START Records for the exercise

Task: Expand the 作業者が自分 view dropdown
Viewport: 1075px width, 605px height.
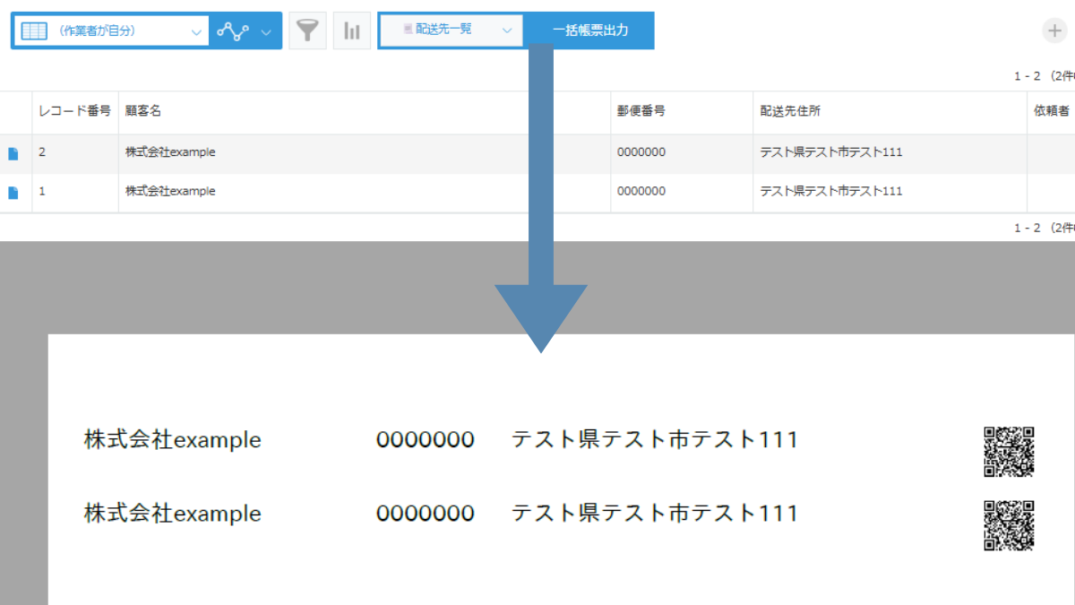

END Records for the exercise
START Records for the exercise

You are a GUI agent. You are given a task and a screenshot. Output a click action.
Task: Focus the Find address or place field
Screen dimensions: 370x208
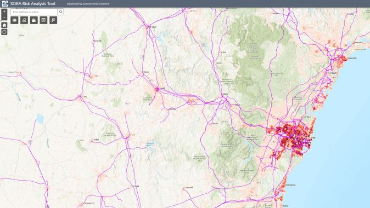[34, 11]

END Records for the exercise
START Records for the exercise

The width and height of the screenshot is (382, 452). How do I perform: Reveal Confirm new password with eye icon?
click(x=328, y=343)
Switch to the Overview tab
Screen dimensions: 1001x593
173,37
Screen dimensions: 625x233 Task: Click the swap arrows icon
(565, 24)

END Records for the exercise

> [What needs to be done]: Set down, exactly as they stand above, the lines starting with the line with "Task: Expand the 作業者が自分 view dropdown" and going on through the line with "Viewport: 1075px width, 605px height.", and no others.

> [Problem solution]:
Task: Expand the 作業者が自分 view dropdown
Viewport: 1075px width, 605px height.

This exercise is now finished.